So, your boss called in sick today. You envision a laid back day of Gchatting all morning with your buddies, a two-hour lunch and an afternoon of online shopping or posting snarky blog comments. Maybe you'll duck out a half hour early.

But workplace slackers, a word to the wise. You may think that your boss being gone merits you a leisurely day of harvesting your FarmVille crops in your stocking feet as you slurp Big Gulps, but beware.

At any moment a gigantic video feed of you boss, projected onto the front of helium-filled balloon, could float into the room or around the corner. Hovering above you, it would bark orders from a loudspeaker, telling you to get back to work.

This video blimp-boss may sound like a dystopian menace torn straight from the pages of George Owell's 1984, but the technology is anything but but a thoughtcrime. Or is it?

Totalitarian quips aside, Tobita Hiroaki and his colleagues at Sony Computer Laboratories in Tokyo, in good faith, have created just such a craft. Besides projecting video images and transmitting audio, the laundry-basket-sized blimp can be steered by small propellers mounted on a gondola under the balloon, allowing it to glide upstairs and around cubicles.

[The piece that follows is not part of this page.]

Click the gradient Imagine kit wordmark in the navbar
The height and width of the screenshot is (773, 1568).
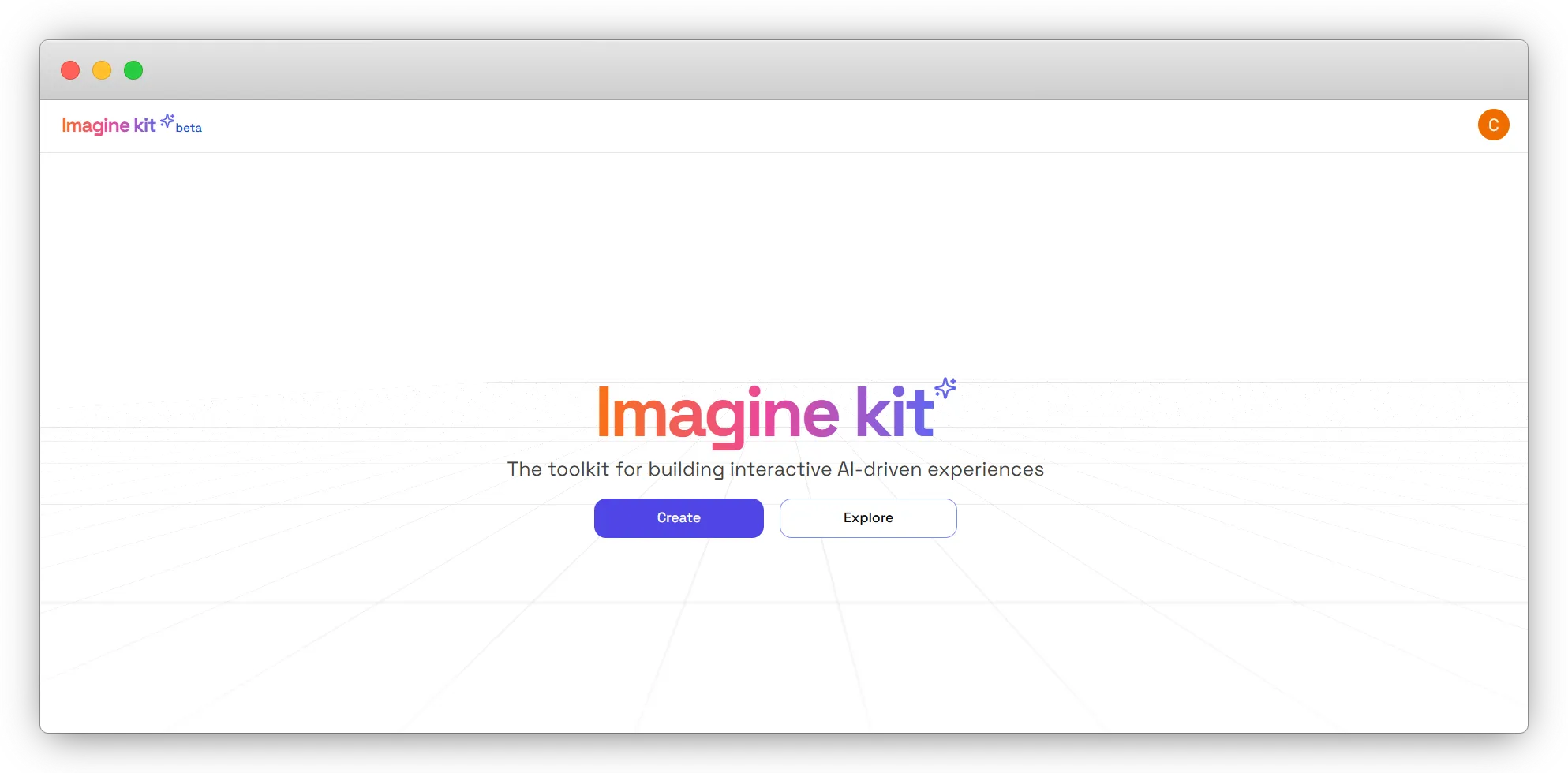tap(110, 125)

The project is part of a wider movement seeking to make "telepresence" more prevalent in crucial, work-related situations. For example, a professor who wants to remotely deliver a lecture while traveling abroad. Or a medical patient in Denver who wants to consult with a highly specialized heart surgeon in New York.

Telepresence research basically explores the capabilities and benefits of people being in two places at the same time.

Hiroaki and his colleagues are still experimenting with their project. Now that they've successfully built a blimp and proved it can be operated remotely, it's time to do user studies — experiments that study what human interaction is like with the device.